**How to complete this task**
Set down all of the entries exactly, leaving nothing out.

◇ ◇ ◇ ◇ ◇ ◇ ◇

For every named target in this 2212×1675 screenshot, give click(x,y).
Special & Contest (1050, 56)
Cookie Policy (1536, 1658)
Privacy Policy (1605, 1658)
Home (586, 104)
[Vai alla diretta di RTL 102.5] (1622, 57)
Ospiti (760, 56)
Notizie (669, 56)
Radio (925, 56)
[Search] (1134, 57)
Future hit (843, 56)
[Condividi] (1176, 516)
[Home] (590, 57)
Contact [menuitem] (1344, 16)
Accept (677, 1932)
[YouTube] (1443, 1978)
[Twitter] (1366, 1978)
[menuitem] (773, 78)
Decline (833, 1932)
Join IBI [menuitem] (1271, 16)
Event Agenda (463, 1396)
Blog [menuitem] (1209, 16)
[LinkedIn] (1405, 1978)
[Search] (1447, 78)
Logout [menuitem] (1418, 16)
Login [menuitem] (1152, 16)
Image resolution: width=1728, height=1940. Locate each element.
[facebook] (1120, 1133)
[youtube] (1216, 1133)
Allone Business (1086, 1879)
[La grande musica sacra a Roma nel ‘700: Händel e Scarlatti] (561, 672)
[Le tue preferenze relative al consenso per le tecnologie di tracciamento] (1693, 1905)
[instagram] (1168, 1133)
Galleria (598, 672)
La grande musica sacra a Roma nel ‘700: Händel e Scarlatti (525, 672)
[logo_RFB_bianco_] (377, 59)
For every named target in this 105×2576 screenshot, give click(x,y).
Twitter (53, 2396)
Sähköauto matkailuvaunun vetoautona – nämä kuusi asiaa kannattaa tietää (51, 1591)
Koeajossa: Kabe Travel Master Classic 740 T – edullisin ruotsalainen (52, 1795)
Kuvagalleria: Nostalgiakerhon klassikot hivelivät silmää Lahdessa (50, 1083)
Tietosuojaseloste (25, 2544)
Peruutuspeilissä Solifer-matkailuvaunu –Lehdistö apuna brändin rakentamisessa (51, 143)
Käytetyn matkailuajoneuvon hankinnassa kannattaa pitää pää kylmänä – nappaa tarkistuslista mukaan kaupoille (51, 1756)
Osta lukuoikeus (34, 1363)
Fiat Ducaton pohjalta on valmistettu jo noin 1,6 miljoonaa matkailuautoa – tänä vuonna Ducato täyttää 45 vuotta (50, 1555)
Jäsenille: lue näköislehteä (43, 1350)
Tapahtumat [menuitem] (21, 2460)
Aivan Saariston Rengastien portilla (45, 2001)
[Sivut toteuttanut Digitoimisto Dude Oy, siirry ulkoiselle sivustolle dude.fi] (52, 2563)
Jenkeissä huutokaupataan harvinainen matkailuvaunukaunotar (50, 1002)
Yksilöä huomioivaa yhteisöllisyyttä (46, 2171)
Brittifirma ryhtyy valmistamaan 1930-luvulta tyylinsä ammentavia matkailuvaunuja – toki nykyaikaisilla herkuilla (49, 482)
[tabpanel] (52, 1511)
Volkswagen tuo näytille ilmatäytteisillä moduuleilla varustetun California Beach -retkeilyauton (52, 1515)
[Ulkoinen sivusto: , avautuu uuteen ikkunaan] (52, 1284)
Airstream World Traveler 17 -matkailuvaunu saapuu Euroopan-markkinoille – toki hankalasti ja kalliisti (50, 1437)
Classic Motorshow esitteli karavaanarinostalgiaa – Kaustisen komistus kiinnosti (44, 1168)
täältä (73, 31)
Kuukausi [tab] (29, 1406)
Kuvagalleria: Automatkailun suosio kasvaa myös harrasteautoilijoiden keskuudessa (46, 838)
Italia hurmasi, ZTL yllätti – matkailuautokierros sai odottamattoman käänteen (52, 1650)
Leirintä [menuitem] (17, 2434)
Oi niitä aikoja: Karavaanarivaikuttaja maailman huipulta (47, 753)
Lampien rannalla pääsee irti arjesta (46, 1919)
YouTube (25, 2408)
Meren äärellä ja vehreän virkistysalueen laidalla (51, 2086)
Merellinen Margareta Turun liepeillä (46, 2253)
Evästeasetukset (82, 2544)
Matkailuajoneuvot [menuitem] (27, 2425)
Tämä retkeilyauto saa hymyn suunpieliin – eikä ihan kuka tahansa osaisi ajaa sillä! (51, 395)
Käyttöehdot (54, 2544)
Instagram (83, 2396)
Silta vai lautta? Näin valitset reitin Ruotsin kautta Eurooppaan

◇ ◇ ◇ ◇ ◇ ◇ ◇

**Result of this exercise**
For every named target in this 2212×1675 screenshot, give click(x,y).
Special & Contest (1050, 56)
Cookie Policy (1536, 1658)
Privacy Policy (1605, 1658)
Home (586, 104)
[Vai alla diretta di RTL 102.5] (1622, 57)
Ospiti (760, 56)
Notizie (669, 56)
Radio (925, 56)
[Search] (1134, 57)
Future hit (843, 56)
[Condividi] (1176, 516)
[Home] (590, 57)
Contact [menuitem] (1344, 16)
Accept (677, 1932)
[YouTube] (1443, 1978)
[Twitter] (1366, 1978)
[menuitem] (773, 78)
Decline (833, 1932)
Join IBI [menuitem] (1271, 16)
Event Agenda (463, 1396)
Blog [menuitem] (1209, 16)
[LinkedIn] (1405, 1978)
[Search] (1447, 78)
Logout [menuitem] (1418, 16)
Login [menuitem] (1152, 16)
Image resolution: width=1728, height=1940. Locate each element.
[facebook] (1120, 1133)
[youtube] (1216, 1133)
Allone Business (1086, 1879)
[La grande musica sacra a Roma nel ‘700: Händel e Scarlatti] (561, 672)
[Le tue preferenze relative al consenso per le tecnologie di tracciamento] (1693, 1905)
[instagram] (1168, 1133)
Galleria (598, 672)
La grande musica sacra a Roma nel ‘700: Händel e Scarlatti (525, 672)
[logo_RFB_bianco_] (377, 59)
For every named target in this 105×2576 screenshot, give click(x,y).
Twitter (53, 2396)
Sähköauto matkailuvaunun vetoautona – nämä kuusi asiaa kannattaa tietää (51, 1591)
Koeajossa: Kabe Travel Master Classic 740 T – edullisin ruotsalainen (52, 1795)
Kuvagalleria: Nostalgiakerhon klassikot hivelivät silmää Lahdessa (50, 1083)
Tietosuojaseloste (25, 2544)
Peruutuspeilissä Solifer-matkailuvaunu –Lehdistö apuna brändin rakentamisessa (51, 143)
Käytetyn matkailuajoneuvon hankinnassa kannattaa pitää pää kylmänä – nappaa tarkistuslista mukaan kaupoille (51, 1756)
Osta lukuoikeus (34, 1363)
Fiat Ducaton pohjalta on valmistettu jo noin 1,6 miljoonaa matkailuautoa – tänä vuonna Ducato täyttää 45 vuotta (50, 1555)
Jäsenille: lue näköislehteä (43, 1350)
Tapahtumat [menuitem] (21, 2460)
Aivan Saariston Rengastien portilla (45, 2001)
[Sivut toteuttanut Digitoimisto Dude Oy, siirry ulkoiselle sivustolle dude.fi] (52, 2563)
Jenkeissä huutokaupataan harvinainen matkailuvaunukaunotar (50, 1002)
Yksilöä huomioivaa yhteisöllisyyttä (46, 2171)
Brittifirma ryhtyy valmistamaan 1930-luvulta tyylinsä ammentavia matkailuvaunuja – toki nykyaikaisilla herkuilla (49, 482)
[tabpanel] (52, 1511)
Volkswagen tuo näytille ilmatäytteisillä moduuleilla varustetun California Beach -retkeilyauton (52, 1515)
[Ulkoinen sivusto: , avautuu uuteen ikkunaan] (52, 1284)
Airstream World Traveler 17 -matkailuvaunu saapuu Euroopan-markkinoille – toki hankalasti ja kalliisti (50, 1437)
Classic Motorshow esitteli karavaanarinostalgiaa – Kaustisen komistus kiinnosti (44, 1168)
täältä (73, 31)
Kuukausi [tab] (29, 1406)
Kuvagalleria: Automatkailun suosio kasvaa myös harrasteautoilijoiden keskuudessa (46, 838)
Italia hurmasi, ZTL yllätti – matkailuautokierros sai odottamattoman käänteen (52, 1650)
Leirintä [menuitem] (17, 2434)
Oi niitä aikoja: Karavaanarivaikuttaja maailman huipulta (47, 753)
Lampien rannalla pääsee irti arjesta (46, 1919)
YouTube (25, 2408)
Meren äärellä ja vehreän virkistysalueen laidalla (51, 2086)
Merellinen Margareta Turun liepeillä (46, 2253)
Evästeasetukset (82, 2544)
Matkailuajoneuvot [menuitem] (27, 2425)
Tämä retkeilyauto saa hymyn suunpieliin – eikä ihan kuka tahansa osaisi ajaa sillä! (51, 395)
Käyttöehdot (54, 2544)
Instagram (83, 2396)
Silta vai lautta? Näin valitset reitin Ruotsin kautta Eurooppaan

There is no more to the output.